У пациентов с респираторными симптомами выполняют диагностическую визуализацию грудной клетки для выявления инфильтратов. Наличие двусторонних пятнистых инфильтратов позволяет думать об альвеолярном кровотечении даже при отсутствии кровохарканья. КТ гораздо более чувствительна, чем рентгенография.
By permission of the publisher. From Cohen A, Glassock R. In Atlas of Diseases of the Kidney: Glomerulonephritis and Vasculitis. Edited by R Schrier (series editor), RJ Glassock, and AH Cohen. Philadelphia, Current Medicine, 1999.
При наличии одышки и двусторонних инфильтратов следует немедленно провести бронхоскопию с целью проверить наличие альвеолярного кровотечения и исключить инфекцию. Кровь, идущая из обоих легких и всех бронхов, а также увеличение количества крови по мере продвижения бронхоскопа по воздухоносным путям указывает на активное альвеолярное кровотечение. Нагруженные гемосидерином макрофаги появляются в течение 24–72 часов после начала кровотечения и могут персистировать до 2 месяцев.
Лечение МПА
При поражении жизненно важных органов назначают высокие дозы глюкокортикоидов и циклофосфамид или ритуксимаб
В менее тяжелых случаях кортикостероиды плюс метотрексат
Лечение для индукции ремиссии аналогично лечению при гранулематозе с полиангиитом, но при микроскопическом полиангиите потребность в поддерживающей терапии не так четко выражена. Ежедневный прием циклофосфамида и глюкокортикоидов повышает выживаемость при поражении жизненно важных органов. Было доказано, что ритуксимаб не уступает циклофосфамиду в эффективности достижения ремиссии при тяжелой форме заболевания.

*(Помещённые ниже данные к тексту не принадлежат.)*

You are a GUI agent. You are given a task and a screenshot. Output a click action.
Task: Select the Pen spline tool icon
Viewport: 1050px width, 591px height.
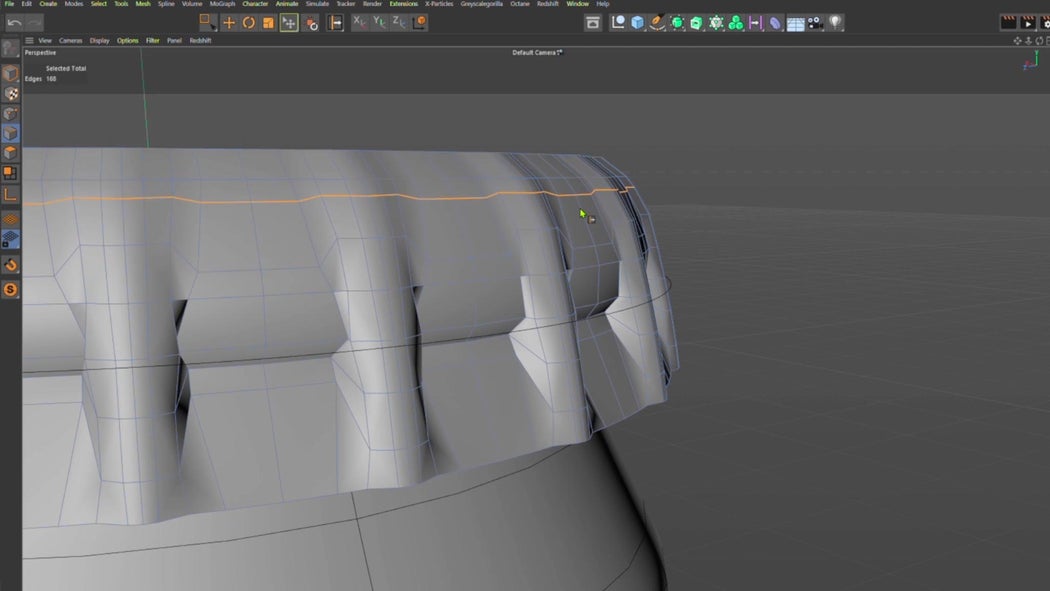coord(657,22)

Схемы поддерживающего лечения и индукции варьируют, и в некоторых случаях может понадобится дополнительная терапия с применением плазмафереза и внутривенного метилпреднизолона.
При менее тяжелом течении назначают глюкокортикоиды в сочетании с метотрексатом.
Основные положения
Микроскопический полиангиит является редко встречающимся васкулитом, поражающим мелкие сосуды.
Проявления болезни различны и могут включать в себя альвеолярное кровотечение, множественную мононевропатию и гломерулонефрит.
Диагноз подтверждается тестом на антинейтрофильные цитоплазматические антитела и биопсией.
Лечение предусматривает кортикостероиды вместе с иммунодепрессантом (например, циклофосфамидом или ритуксимабом в случае тяжелой формы болезни).